The campaign of Roberts, a Kansas Republican, has been working to regain the support of conservatives after a bruising primary battle against tea party-backed radiologist Milton Wolf.
"It all comes back to whether or not there's an agreement reached. I don't know if there's going to be," tea party activist and Gardner, Kansas, City Councilman Steve Shute told
The Hill.
"The longer this delays, to find results, the greater risk there is that Kansas turns blue or purple."
The Hill reports that Shute has been acting as a moderator between conservatives and the campaigns of Roberts and another vulnerable GOP incumbent, Kansas Gov. Sam Brownback.
The Hill cites unnamed sources as saying conservative leaders will decide Wednesday if they'll back Roberts or sit out his re-election bid against independent
Greg Orman, who's been polling slightly ahead of Roberts.
Roberts has made some inroads in gathering support from out-of-state conservative heavyweights: former Alaska Gov. Sarah Palin campaigned for him last week, The Hill notes; conservative
Ben Carson backed him Tuesday.
The Hill reports Roberts is bringing Texas Republican Sen. Ted Cruz in to stump for him next month.
State tea party activists are another matter.
On Friday, representatives of Brownback's and Roberts' campaigns, state party executive director Clay Barker, conservative activists, and tea party leaders met and were on conference calls, The Hill reports.
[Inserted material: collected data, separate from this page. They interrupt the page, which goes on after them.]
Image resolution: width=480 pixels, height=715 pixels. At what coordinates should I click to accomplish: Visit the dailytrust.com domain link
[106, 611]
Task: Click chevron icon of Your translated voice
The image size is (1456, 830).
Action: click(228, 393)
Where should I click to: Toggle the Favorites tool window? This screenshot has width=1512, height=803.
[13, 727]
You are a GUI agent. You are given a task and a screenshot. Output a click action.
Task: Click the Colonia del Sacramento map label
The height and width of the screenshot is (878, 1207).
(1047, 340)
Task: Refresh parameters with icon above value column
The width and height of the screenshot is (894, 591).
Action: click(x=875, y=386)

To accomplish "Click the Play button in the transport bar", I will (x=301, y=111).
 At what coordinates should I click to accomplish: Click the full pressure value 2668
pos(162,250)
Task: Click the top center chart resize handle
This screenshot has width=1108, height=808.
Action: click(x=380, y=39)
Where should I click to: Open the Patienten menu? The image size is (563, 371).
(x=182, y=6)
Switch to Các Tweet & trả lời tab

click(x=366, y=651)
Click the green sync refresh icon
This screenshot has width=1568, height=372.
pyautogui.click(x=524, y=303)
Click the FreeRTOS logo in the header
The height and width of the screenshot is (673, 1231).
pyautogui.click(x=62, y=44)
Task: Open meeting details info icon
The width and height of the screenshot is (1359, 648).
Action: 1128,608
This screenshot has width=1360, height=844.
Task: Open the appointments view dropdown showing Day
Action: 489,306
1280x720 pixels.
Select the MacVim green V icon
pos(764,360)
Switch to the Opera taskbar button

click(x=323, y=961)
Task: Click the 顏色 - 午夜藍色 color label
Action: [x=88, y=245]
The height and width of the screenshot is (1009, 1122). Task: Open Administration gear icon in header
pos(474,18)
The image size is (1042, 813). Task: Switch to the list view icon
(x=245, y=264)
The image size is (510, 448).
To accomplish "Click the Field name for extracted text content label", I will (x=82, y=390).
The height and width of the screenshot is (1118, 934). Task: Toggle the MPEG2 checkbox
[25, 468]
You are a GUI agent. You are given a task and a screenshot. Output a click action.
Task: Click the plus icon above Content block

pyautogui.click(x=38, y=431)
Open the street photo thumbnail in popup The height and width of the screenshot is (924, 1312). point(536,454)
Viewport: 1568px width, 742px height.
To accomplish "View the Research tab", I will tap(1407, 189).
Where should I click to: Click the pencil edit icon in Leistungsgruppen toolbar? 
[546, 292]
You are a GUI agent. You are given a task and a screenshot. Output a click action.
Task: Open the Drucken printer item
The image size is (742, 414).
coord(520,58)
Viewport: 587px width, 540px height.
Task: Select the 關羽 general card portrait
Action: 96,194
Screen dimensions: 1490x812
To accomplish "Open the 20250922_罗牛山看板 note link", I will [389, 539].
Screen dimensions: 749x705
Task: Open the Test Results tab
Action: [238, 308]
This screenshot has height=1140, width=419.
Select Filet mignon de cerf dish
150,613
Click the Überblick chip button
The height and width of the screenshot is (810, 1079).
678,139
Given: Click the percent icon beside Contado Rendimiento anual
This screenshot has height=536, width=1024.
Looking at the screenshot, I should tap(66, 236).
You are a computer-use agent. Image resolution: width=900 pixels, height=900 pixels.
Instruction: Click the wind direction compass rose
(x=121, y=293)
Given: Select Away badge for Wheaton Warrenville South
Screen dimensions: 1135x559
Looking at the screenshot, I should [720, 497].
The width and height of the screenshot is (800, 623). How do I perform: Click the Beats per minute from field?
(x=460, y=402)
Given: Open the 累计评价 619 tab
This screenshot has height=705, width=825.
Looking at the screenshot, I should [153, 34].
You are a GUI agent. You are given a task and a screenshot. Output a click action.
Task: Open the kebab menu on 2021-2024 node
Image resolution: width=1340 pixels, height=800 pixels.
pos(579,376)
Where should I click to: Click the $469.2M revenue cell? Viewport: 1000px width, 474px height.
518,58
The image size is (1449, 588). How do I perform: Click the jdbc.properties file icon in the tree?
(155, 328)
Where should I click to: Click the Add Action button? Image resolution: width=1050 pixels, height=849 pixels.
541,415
The gathering was organized by the state party chairman at the request of Shute.
"We talked through a lot of issues, a lot of items, and it was for the most part civil, cordial and, I think, constructive," Shute told The Hill.
At the heart of lingering tea party anger over the primary fight is the suspicion that Wolf's controversial postings of patient X-Rays and off-color commentary on his
Facebook page
– which triggered a medical ethics probe and damaged his campaign – were leaked to the media, The Hill notes.
Conservatives say both the leaks and the investigation were politically motivated.
"They've just done some nasty, ugly, backhanded stuff here, and things they shouldn't be doing, and it's a frightful despotism," conservative activist Rob Wood told The Hill.
The Hill reports conservatives now demand, among other things, that Brownback intervene to dismiss the ethics investigation of Wolf, and that a member of the state organization that launched the investigation — and who conservatives think leaked the news of it to the press — be removed.
"We're giving [the Roberts campaign] every opportunity to win this race if they want it, but they're running out of time," Wood told The Hill. "If they get it done by the end of this week, we could hit the ground and get it done."
Corry Bliss, Roberts' campaign manager, told The Hill: "Like any campaign, we have been actively reaching out to grassroots leaders across the state."
"We are all united on the most important issue of this election, making sure Republicans gain control of the Senate — and that can't happen without reelecting Pat Roberts," he said.
Not everyone is on board.
"Here in the state of Kansas we are still mightily peeved at Pat Roberts, his staff and everybody on the campaign," tea party supporter Chuck Henderson told The Hill.
"Now people are beginning to get phone calls from staffers begging us to come in and help him out, and after all of the meanness and nastiness, for Sarah to show up and just declare the tea party is supporting him?"
If Kansas isn't a key to Senate control, Henderson added, "our consideration is . . . to let him swing in the wind."